It's because claims of true merit have for a long time been used as the justification for the exclusion of people systems have been rigged to exclude.
Just to pick the most obvious example, the US's slave states systematically kept black people uneducated and beaten down, and then used their condition to justify their ongoing subjugation. For example, from the Texas declaration of Secession talks about the how the Northerners had "an unnatural feeling of hostility to these Southern States and their beneficent and patriarchal system of African slavery, proclaiming the debasing doctrine of equality of all men, irrespective of race or color-- a doctrine at war with nature, in opposition to the experience of mankind, and in violation of the plainest revelations of Divine Law." In their view, the southern aristocracy were the obvious and true holders of merit, and the system that put them on top was just proof of their merit.

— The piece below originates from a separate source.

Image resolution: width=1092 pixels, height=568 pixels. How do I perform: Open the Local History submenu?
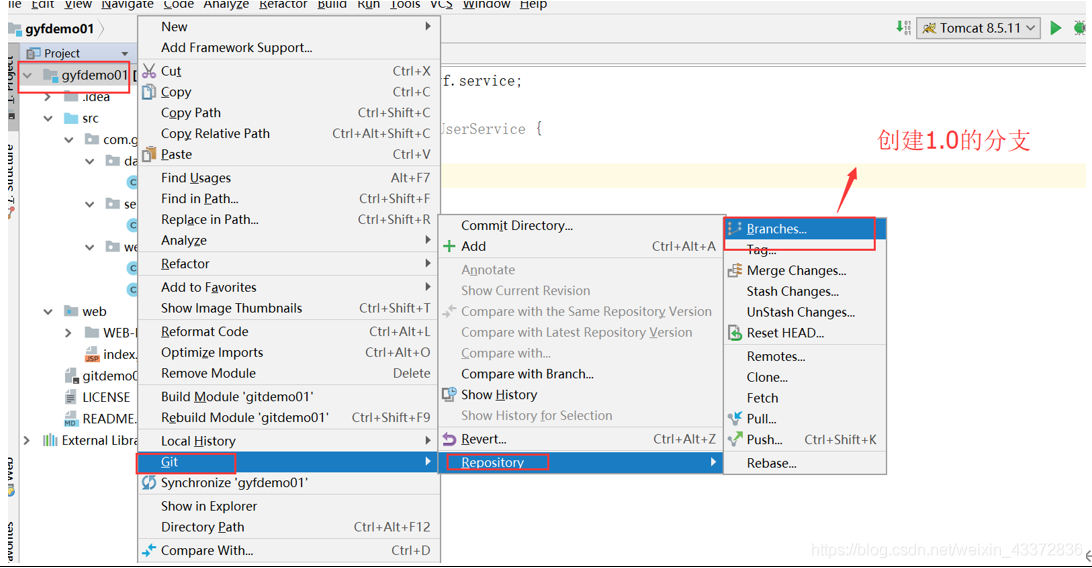pyautogui.click(x=198, y=441)
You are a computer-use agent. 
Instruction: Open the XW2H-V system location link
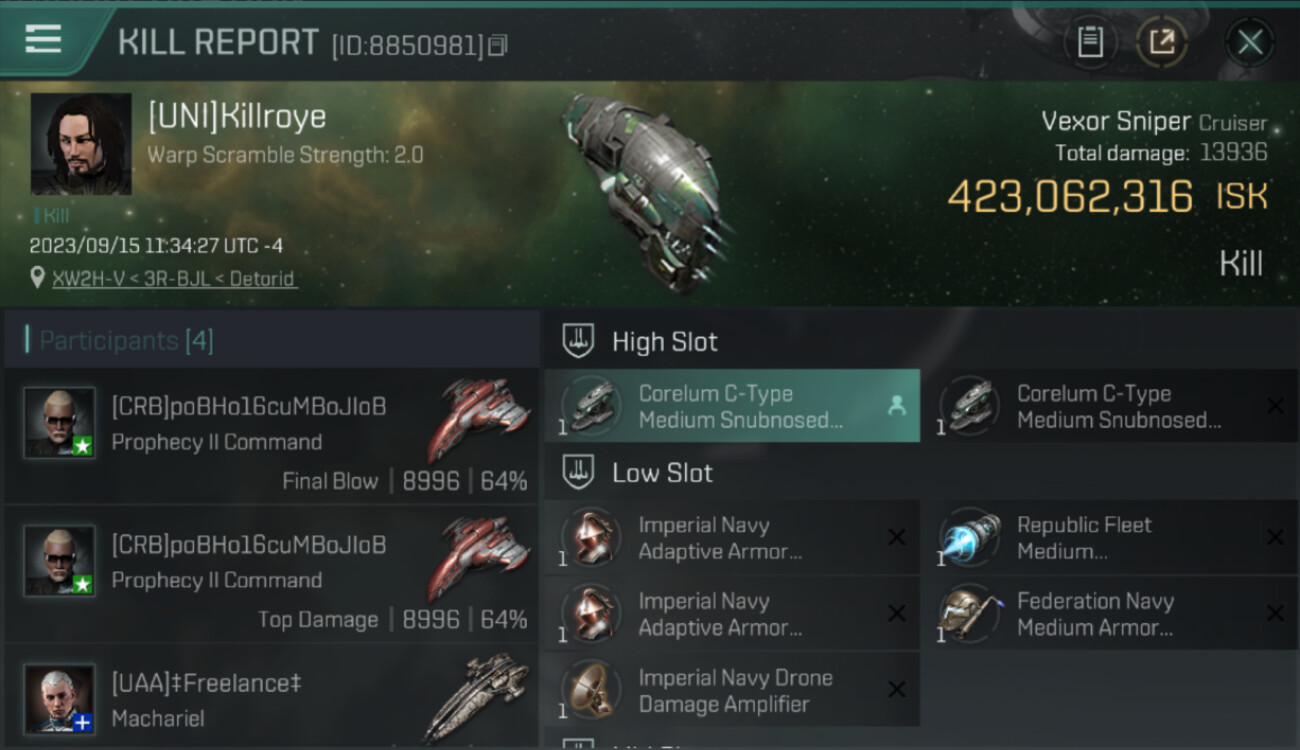click(x=173, y=278)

Or you could look at how women were systematically excluded for generations from education and economic resources, and then their condition was used at the justification for not letting them vote.
>Meritocracy beliefs have been considered "white supremicist rhetoric" in many programming circles for some time now.
I've read this before and when I asked for examples, all of the examples given involved either people who were kicked out of open source projects for being huge dickheads or companies who held recruiting events at historically black colleges and universities being called woke.
Do you have any examples of meritocracy beliefs being considered "white supremacist rhetoric"?
BTW you spelled supremacist wrong. I'm curious about what browser/operating system combination did not highlight the misspelling.
Honestly I still don't get it, I guess its just one of those first-world problems people invent to occupy their time with outrage.
But there is infact a large captive population of SWE's invested in these topics.